My first doe kidded last week. Pics of her twins (boy brown ears, girl silver ears ) at a few days old. Both doing well


----------



## NubianFan (Jun 3, 2013)

Awww she wants to know what brother is doing in that last pic, they are adorable!


----------



## Naunnie (Jul 4, 2014)

They are Gorgeous! May I ask what are those white bell shaped flowers? They look similar to the Lily of the Valley we have here.


----------



## ksalvagno (Oct 6, 2009)

Very cute!


----------



## nchen7 (Feb 25, 2013)

Absolutely adorable!


----------



## Selah123 (Mar 24, 2013)

Yay - kidding all over and all okay  4 doe kids and 3 buck kids 

Here are some pics!


----------



## canyontrailgoats (Jan 4, 2014)

I LOVE that Gray spotted kid! They're all gorgeous, congrats


----------



## Cedar Point Kikos (Oct 16, 2013)

Wow! You got some nice colors there! Congrats


----------



## In_Clover (Feb 28, 2013)

They are just stunning and adorable! I love the one with the white saddle. Are your NZ Nubians any different from those elsewhere? Perhaps they evolved a little differently due to your country being an island in the Southern hemisphere? Maybe dumb questions, but I have Nigerians and don't know much about Nubians, though I am a big admirer of the breed.


----------



## KW Farms (Jun 21, 2008)

They all are precious!  I want those spotted ones!


----------



## Karen (Jun 22, 2010)

They are all beautiful!

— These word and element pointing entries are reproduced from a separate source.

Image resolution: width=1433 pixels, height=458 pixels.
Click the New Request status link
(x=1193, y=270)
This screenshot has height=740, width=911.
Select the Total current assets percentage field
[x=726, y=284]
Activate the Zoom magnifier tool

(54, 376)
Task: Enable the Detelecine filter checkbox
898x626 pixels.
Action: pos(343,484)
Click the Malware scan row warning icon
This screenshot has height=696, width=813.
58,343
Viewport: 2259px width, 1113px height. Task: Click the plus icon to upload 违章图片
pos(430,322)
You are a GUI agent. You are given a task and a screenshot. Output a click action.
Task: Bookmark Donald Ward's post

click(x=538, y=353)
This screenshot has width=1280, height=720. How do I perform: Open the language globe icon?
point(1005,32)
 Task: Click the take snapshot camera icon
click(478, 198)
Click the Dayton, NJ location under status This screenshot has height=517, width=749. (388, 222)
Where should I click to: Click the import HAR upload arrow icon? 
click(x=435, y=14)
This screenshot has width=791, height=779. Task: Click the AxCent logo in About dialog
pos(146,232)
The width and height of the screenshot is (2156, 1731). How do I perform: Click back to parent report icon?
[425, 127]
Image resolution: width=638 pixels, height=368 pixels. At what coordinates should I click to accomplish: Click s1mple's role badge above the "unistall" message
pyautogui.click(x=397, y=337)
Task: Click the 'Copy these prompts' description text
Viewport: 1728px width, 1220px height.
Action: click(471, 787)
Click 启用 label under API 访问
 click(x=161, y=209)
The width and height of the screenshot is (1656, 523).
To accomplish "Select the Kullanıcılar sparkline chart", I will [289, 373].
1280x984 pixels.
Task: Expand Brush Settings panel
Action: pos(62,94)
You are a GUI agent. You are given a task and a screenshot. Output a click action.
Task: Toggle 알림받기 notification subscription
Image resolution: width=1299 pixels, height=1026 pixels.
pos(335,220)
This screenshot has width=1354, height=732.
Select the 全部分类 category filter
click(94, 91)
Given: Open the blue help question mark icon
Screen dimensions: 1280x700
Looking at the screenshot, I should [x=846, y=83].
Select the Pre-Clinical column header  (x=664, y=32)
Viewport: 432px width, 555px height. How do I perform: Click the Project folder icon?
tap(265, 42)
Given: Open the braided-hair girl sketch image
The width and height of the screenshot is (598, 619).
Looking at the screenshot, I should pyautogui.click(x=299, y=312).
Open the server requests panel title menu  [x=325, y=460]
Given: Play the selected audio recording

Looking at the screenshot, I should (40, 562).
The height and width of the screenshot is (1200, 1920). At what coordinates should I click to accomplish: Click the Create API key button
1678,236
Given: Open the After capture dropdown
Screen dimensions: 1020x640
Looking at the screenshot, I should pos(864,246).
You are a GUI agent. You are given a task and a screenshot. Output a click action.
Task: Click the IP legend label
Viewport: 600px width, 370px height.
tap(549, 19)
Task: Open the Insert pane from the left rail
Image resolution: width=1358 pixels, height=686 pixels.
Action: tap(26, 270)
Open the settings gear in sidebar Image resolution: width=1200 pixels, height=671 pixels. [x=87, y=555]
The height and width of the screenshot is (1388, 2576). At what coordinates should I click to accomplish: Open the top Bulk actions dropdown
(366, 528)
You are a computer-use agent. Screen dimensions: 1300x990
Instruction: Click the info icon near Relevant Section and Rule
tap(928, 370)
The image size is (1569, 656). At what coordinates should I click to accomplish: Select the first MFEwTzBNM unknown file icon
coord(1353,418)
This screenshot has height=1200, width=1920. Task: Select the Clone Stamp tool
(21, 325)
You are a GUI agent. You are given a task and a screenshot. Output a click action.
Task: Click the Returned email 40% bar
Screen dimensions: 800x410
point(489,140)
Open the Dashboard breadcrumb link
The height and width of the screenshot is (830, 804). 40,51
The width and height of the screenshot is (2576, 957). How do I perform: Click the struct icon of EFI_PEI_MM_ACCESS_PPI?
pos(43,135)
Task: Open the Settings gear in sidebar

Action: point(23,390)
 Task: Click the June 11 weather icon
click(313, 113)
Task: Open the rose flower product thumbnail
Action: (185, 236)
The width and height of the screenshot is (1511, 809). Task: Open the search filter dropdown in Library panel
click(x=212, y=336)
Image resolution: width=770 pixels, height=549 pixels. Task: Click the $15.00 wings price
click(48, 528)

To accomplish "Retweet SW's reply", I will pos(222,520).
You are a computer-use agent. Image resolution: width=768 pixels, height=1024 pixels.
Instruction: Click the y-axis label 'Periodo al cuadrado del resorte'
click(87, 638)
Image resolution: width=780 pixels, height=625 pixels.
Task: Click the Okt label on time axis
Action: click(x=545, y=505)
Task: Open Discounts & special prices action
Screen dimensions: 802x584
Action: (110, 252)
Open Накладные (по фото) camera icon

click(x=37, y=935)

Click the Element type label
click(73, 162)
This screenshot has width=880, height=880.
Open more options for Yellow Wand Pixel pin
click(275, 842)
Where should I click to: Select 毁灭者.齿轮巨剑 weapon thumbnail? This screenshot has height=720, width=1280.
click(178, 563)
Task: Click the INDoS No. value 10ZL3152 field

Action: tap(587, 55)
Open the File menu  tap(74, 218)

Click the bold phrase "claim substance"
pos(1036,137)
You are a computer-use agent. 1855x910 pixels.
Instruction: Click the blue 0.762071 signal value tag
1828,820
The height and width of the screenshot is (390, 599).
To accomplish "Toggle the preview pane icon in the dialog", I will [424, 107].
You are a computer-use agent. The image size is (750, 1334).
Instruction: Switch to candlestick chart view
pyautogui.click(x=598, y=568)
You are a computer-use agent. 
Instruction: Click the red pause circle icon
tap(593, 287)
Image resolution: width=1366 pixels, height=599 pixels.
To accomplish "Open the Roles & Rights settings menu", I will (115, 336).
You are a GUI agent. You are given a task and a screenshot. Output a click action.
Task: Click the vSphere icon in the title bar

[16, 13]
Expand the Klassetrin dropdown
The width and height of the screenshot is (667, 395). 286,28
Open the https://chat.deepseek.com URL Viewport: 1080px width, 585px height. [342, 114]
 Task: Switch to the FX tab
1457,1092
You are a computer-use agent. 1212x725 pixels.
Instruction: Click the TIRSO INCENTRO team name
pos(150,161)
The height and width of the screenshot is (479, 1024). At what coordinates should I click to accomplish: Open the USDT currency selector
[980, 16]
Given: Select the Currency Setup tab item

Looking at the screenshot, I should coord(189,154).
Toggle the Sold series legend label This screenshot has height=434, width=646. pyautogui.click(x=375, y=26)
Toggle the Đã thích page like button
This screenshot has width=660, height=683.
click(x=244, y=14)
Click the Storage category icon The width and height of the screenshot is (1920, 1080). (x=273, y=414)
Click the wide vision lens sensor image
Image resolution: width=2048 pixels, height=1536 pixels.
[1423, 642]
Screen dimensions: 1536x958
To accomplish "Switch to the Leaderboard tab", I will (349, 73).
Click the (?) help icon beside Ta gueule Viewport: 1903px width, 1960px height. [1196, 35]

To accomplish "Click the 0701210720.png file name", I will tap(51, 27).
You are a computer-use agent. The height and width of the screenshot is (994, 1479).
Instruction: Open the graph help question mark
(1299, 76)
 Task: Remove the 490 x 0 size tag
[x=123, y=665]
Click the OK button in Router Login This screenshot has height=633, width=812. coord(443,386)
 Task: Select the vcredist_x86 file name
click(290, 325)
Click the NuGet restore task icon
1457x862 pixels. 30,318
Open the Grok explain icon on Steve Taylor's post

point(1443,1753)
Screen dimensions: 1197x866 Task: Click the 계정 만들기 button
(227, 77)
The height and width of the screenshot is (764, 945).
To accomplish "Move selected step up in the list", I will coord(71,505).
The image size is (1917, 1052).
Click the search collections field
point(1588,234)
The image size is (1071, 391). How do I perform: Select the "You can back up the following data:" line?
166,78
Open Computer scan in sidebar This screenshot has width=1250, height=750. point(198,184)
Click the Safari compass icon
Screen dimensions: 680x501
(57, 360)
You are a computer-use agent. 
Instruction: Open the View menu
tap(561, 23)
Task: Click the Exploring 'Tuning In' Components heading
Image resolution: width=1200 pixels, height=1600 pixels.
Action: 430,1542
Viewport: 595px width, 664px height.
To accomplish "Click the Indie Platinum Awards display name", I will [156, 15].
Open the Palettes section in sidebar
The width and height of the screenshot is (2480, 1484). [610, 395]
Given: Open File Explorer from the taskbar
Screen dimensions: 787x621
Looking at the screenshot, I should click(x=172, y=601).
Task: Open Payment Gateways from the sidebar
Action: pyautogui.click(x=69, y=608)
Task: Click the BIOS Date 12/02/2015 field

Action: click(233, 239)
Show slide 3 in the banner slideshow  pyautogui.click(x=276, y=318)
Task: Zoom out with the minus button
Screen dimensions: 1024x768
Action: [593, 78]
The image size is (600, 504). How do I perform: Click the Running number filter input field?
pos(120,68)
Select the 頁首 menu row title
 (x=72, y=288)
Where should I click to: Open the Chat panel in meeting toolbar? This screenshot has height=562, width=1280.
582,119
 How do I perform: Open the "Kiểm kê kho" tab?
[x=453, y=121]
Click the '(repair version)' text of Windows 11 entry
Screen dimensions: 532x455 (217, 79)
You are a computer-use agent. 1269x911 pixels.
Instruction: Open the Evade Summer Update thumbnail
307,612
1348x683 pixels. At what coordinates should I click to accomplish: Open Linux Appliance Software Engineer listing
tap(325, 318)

Congratulations to the nanny goats and human moms, too!


----------



## Goats Rock (Jun 20, 2011)

I don't think there are too many things cuter than a baby Nubian!


----------



## lottsagoats1 (Apr 12, 2014)

Gorgeous nursery of Nubians! What a colorful lot! Congrats!!!!


----------



## Goat_in_Himmel (Jun 24, 2013)

Very nice, indeed! I find #3 remarkably coloured, all pewtery with silver ears...it's as though they're born with adult sized ears, and grow into them! (I love sneaking peeks at other people's landscapes, too.)


----------



## Selah123 (Mar 24, 2013)

The mums did do well didn't they! The flowers are "snow drops" they pop up like daffodils!

I think the nubians are similar everywhere but there might be slight differences? I remember a New Zealand Judge at the goat show saying he had been to Australia and was very impressed with the level of Nubians there? Some nubians do seem to be more bulky than other ones? Here is some pics of the sire and the mum of two of the kids so you can see what they are like as adults...But big range in nZ too!


----------